When HTTP/2 came out, I was wondering how long it would take for the billions of websites/APIs/webservices/... out there to migrate from HTTP/1.1
HTTP/2 came out in 2014, and since then I still haven't seen it used in production in the jobs I worked at.
Now, I wonder again, will HTTP/4 be released before we migrate to HTTP/3 ?
The real question here is, what are the arguments in favor of a migration? When starting a new web project, should you really consider anything else than HTTP/1.1?
If your website has a lot of small files served, H2 and H3 offer dramatic improvements: browser says "gimme those 100 files" and server sends them all over a single connection in a streaming fashion.
Whereas with H1 browser opens up to 6 connections, downloads 1 file on each, then once the response comes it tells "ok now gimme another file" etc. (Another RTT until it comes back). That's many round-trips saved.
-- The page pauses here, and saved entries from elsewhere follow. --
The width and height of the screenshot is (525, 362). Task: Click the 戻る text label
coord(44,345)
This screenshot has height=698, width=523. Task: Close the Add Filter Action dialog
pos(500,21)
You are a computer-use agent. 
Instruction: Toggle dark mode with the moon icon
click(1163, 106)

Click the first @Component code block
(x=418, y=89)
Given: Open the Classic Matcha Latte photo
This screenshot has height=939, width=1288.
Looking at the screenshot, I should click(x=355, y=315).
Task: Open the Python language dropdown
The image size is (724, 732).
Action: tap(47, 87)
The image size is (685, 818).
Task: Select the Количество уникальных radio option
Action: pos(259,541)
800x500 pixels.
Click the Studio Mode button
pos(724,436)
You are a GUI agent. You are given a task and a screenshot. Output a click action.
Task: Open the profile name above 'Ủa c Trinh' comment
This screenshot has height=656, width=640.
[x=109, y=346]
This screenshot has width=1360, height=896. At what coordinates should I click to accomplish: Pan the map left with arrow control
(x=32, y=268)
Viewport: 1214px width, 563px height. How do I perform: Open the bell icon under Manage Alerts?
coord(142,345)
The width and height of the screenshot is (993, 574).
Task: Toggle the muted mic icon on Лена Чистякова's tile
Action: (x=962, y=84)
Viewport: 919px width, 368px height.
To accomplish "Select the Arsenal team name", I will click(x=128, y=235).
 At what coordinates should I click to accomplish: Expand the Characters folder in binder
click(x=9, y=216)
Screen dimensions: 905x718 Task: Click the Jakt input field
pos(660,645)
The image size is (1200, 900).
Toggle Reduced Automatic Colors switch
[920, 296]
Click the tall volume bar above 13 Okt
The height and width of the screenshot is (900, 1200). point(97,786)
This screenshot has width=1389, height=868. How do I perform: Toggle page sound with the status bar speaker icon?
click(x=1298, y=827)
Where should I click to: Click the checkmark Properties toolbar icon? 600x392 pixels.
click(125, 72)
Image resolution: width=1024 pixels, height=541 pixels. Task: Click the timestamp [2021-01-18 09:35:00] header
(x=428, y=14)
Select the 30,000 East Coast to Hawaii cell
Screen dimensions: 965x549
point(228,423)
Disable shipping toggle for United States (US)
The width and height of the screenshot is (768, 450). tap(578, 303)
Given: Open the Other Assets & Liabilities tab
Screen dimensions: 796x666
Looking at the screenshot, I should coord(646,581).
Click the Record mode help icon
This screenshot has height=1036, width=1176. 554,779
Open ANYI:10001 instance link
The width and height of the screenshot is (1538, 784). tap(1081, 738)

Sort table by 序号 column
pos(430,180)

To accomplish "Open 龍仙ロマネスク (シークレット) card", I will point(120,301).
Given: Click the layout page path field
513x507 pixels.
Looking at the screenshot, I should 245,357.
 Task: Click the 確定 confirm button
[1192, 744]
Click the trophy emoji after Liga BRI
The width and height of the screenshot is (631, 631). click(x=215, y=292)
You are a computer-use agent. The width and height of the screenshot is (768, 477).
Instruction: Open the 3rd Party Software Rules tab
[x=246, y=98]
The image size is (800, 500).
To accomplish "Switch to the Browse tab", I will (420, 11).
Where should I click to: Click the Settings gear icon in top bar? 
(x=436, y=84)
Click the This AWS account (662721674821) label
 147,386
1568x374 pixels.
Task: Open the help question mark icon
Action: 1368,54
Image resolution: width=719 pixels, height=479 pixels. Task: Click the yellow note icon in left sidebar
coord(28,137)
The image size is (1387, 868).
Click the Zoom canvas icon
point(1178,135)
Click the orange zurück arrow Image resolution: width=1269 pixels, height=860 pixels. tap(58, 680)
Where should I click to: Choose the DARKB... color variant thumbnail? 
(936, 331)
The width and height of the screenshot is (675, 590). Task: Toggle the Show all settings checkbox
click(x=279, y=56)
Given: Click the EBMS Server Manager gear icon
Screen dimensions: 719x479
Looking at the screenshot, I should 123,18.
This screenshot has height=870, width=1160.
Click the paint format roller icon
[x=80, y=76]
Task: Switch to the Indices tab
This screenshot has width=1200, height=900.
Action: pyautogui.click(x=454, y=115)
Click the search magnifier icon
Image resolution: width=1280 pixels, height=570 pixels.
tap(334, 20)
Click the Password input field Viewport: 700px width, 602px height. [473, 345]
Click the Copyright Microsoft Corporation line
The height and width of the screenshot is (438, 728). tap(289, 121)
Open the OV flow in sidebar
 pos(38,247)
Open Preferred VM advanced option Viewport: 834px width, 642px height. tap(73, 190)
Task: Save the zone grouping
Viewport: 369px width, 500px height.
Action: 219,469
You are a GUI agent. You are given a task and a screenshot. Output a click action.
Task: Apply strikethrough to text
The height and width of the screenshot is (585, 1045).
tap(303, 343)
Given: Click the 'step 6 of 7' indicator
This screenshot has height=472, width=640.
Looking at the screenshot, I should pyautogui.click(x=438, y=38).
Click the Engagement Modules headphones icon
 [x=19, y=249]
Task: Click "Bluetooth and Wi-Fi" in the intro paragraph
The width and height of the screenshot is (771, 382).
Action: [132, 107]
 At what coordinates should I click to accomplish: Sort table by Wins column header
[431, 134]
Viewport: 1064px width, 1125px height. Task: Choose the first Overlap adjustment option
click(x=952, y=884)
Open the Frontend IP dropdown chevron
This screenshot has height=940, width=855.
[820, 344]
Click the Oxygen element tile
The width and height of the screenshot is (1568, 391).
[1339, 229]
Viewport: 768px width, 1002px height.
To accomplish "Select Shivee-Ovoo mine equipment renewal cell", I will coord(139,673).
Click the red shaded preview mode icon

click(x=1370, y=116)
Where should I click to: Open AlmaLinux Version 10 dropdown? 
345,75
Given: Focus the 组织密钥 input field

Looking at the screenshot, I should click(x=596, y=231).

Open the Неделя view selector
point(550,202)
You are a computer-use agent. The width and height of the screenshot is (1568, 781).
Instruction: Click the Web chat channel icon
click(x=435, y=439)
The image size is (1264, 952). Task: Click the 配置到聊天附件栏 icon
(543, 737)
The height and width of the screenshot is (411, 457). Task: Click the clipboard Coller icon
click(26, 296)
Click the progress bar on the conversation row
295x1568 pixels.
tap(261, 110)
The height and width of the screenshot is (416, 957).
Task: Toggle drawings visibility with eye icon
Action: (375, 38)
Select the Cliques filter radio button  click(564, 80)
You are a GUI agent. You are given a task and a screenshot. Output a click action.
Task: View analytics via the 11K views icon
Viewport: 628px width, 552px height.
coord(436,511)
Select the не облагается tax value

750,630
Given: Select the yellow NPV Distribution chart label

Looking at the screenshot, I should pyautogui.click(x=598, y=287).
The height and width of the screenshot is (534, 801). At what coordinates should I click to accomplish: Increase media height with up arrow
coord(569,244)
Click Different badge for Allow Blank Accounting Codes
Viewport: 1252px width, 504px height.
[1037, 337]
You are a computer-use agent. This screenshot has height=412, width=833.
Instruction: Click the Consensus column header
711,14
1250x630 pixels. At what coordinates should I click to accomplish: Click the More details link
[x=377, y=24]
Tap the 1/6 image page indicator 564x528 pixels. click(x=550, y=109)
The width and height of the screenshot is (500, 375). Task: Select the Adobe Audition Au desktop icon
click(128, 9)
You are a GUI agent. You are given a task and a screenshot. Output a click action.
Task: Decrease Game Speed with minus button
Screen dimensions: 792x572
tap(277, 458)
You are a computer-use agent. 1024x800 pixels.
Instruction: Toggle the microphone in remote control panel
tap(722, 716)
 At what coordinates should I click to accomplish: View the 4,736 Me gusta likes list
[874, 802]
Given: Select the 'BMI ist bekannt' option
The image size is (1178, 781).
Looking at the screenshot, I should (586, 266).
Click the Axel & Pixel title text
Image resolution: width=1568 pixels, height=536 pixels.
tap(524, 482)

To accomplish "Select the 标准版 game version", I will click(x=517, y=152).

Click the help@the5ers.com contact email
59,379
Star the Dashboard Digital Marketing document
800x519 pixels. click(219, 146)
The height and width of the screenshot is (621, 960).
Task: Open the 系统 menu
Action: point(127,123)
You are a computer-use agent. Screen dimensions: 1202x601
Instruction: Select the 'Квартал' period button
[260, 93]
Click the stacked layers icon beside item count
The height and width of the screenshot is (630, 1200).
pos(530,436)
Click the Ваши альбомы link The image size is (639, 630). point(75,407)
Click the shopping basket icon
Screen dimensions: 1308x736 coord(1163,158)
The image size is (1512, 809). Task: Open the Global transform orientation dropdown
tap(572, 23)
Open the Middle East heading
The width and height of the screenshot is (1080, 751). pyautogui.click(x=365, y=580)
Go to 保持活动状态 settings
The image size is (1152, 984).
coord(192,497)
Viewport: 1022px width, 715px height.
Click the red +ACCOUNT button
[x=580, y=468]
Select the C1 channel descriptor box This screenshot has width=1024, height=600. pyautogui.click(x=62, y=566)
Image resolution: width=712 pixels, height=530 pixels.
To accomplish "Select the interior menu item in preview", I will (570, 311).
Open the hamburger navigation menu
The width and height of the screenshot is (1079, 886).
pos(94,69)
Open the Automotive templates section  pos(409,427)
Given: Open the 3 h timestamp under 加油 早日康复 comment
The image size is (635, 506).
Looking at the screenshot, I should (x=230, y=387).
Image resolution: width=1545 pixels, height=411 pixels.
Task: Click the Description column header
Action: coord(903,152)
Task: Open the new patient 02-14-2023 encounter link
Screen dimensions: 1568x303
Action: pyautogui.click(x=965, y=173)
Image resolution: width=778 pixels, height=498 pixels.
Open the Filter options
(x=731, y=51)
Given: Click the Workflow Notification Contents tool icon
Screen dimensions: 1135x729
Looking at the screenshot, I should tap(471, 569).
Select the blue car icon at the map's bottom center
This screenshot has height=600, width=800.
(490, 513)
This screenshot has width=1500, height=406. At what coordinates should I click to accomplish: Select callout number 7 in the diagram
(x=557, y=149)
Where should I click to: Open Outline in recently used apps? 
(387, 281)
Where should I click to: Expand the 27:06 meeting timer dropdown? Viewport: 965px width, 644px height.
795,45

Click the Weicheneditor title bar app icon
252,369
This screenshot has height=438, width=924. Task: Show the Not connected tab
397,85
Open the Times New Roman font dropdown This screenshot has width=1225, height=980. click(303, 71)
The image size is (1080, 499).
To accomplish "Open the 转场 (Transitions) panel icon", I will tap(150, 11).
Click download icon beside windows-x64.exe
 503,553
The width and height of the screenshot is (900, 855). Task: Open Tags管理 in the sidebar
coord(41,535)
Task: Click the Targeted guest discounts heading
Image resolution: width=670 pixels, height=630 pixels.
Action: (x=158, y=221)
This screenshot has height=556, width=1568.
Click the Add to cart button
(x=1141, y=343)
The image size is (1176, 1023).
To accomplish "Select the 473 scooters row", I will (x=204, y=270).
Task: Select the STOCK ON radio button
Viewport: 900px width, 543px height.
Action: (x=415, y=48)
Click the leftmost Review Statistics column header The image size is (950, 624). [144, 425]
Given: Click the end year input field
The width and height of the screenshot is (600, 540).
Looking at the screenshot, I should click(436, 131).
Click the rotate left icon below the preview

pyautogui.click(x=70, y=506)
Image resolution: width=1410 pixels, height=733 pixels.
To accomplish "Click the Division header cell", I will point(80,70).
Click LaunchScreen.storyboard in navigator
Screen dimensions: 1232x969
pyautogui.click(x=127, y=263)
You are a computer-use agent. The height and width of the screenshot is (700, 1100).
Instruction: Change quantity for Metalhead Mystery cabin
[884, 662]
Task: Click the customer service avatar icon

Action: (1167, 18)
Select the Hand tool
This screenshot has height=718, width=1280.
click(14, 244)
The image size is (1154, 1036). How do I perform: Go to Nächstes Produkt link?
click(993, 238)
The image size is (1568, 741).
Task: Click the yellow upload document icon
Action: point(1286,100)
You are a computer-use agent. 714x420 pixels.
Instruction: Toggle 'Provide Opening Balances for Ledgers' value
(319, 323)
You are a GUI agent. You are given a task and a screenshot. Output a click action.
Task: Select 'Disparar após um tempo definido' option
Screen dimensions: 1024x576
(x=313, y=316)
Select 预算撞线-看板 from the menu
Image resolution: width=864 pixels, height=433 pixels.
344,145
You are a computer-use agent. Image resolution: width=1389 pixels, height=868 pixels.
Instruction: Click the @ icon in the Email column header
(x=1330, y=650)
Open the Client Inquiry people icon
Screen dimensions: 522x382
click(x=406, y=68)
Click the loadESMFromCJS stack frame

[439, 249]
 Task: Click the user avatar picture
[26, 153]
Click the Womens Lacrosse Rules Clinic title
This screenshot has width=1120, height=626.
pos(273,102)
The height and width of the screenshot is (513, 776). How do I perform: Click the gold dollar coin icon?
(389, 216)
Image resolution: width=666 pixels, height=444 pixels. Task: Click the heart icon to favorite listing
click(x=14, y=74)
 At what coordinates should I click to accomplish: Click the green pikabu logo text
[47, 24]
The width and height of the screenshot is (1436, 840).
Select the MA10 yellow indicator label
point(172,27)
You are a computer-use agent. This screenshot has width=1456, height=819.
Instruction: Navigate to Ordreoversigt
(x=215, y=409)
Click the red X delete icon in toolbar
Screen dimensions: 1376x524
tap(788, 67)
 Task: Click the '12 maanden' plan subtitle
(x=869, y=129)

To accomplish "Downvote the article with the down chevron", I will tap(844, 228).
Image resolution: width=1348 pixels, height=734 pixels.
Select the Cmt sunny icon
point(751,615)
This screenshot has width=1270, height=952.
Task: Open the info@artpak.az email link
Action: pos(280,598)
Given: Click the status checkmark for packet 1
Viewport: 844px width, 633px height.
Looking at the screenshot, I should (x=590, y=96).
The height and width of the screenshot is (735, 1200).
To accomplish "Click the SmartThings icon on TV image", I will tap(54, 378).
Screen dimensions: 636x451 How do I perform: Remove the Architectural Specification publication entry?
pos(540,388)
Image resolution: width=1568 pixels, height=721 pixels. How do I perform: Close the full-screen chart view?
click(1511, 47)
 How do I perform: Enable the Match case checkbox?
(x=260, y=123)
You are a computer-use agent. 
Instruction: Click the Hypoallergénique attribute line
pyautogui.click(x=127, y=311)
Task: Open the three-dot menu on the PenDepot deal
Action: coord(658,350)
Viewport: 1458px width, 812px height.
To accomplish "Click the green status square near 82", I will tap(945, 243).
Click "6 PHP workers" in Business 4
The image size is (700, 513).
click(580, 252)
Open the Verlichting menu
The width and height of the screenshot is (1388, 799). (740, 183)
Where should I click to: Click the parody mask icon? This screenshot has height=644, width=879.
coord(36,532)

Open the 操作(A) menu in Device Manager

This is probably mostly useful when downloading many small images. It can be also useful for splitting JS into smaller bundles to favor cache hits for returning visitors. (An be also useful to serve ES modules without or with minimal bundling; however in practice bundling is still useful given that modern JS apps have 100s/1000s of files and small files overhead still matters at such numbers).
H2 has built-in support for interesting concepts like prioritization and re-prioritization of requests. Unfortunately, most impls in clients and servers are either not full or not very good:
I recommend googling "http/2 prioritization" and checking blogs and talks from Andy Davies and Pat Meenan. The subject is super interesting and inherently hard; browsers need to make certain assumptions whether scripts, fonts or CSS are more important and should be prioritized and it's non-obvious how to handle it best.